Manque de reconnaissance
Par ailleurs, le sentiment d’avoir fait beaucoup d’effort et de ne rien recevoir en retour est omniprésent chez ces salariés qui craquent. Ce manque de reconnaissance, le reniement de la dimension humaine lors des restructurations et plans sociaux concourent à cette escalade de violence. « D’ailleurs quand on étudie des phénomènes comme le burn-out – épuisement professionnel – on s’aperçoit qu’il résulte de la rencontre d’efforts considérables que fait l’employé et de la vanité de ces derniers», souligne Patrick Légeron.

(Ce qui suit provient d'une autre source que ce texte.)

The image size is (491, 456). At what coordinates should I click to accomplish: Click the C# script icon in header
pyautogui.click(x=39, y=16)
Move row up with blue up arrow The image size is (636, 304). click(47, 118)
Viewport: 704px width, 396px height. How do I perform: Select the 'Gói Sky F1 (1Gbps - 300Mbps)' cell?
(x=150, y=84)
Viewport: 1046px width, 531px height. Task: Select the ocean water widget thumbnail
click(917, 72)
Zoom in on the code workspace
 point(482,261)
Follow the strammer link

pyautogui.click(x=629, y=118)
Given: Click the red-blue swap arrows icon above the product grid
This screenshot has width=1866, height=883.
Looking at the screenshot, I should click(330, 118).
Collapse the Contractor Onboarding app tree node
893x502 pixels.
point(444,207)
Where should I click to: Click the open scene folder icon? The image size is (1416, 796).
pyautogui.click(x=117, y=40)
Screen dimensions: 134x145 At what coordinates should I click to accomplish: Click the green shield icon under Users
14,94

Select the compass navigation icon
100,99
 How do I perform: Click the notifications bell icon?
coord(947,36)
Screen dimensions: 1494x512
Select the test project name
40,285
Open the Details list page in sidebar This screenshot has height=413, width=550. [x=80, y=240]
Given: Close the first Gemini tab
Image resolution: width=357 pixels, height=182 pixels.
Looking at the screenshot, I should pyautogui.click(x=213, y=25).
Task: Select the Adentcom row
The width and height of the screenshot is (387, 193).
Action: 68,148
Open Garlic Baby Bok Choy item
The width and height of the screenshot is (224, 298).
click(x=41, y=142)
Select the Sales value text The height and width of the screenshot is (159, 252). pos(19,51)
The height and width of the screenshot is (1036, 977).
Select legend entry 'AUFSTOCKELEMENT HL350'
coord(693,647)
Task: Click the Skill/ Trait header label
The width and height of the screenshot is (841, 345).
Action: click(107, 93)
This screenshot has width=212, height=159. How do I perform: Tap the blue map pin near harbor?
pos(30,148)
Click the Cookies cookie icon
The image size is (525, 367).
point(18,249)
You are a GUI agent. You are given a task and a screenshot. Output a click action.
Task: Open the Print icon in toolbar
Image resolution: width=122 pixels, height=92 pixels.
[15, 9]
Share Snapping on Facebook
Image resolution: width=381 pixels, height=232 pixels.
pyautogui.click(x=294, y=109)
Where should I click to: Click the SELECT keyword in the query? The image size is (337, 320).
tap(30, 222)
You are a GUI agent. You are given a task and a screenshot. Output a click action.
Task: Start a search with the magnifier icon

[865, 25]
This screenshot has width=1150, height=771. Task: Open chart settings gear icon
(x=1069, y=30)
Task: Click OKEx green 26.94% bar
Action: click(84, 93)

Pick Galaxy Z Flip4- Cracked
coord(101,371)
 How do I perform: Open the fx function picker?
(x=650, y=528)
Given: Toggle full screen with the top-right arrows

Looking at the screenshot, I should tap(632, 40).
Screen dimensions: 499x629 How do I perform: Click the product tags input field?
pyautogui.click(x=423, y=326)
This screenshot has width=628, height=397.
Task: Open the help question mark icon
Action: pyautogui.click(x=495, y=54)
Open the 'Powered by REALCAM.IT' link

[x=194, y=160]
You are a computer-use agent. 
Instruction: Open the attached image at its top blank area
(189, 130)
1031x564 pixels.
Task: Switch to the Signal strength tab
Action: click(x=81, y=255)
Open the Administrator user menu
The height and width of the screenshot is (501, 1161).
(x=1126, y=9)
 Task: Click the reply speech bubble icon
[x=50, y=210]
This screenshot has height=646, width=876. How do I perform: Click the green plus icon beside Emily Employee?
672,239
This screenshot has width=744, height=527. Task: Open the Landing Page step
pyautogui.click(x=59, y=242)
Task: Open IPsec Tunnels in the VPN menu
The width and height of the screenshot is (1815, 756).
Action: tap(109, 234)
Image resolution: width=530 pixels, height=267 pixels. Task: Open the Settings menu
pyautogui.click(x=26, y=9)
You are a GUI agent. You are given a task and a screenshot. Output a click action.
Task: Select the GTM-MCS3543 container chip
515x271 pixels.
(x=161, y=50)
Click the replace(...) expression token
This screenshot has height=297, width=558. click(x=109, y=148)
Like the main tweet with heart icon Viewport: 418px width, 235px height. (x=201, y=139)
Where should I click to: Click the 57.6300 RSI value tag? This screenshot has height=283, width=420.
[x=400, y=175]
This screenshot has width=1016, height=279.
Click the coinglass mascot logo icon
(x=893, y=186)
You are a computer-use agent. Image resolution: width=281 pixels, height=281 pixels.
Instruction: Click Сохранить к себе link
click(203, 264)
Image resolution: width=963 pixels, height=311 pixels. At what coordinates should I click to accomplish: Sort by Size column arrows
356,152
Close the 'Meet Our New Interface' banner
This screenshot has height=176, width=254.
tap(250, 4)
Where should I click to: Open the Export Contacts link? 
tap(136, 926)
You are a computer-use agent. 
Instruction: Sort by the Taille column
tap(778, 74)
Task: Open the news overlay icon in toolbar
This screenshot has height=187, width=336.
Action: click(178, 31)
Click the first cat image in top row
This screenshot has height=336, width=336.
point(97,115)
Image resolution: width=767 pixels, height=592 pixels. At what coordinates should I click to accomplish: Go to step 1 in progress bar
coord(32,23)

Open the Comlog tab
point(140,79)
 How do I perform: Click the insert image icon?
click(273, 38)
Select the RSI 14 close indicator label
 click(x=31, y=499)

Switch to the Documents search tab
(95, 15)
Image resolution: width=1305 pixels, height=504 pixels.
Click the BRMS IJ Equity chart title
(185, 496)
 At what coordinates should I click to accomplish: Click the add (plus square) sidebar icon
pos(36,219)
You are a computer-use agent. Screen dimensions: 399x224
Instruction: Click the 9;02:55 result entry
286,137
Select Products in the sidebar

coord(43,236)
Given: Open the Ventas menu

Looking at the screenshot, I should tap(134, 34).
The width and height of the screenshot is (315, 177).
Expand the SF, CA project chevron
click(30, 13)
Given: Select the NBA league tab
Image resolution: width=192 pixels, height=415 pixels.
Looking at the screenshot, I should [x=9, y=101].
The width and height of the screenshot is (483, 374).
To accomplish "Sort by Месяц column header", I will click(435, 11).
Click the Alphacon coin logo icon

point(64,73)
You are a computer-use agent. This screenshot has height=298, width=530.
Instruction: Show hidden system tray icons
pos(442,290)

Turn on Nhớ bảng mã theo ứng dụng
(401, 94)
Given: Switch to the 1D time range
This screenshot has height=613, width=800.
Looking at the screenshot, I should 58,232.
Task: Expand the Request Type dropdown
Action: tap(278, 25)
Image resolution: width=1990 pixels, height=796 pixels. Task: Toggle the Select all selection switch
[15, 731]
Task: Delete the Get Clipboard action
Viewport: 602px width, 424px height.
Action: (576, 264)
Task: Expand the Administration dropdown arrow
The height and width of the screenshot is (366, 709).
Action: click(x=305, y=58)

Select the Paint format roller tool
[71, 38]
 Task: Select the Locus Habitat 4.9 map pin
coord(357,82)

Face à une hiérarchie et des pouvoirs publics sourds à cette exaspération, comment résoudre le conflit social ? La réponse des experts est loin d’être réjouissante. Chacun pointe un immobilisme et la difficulté de rassembler tous les acteurs autour d’une table pour discuter. Diminuer les souffrances liées au travail, et par là même leurs manifestations violentes, ne peut passer que par la restauration du dialogue social.
(1) Le stress au travail, Editions Odile Jacob.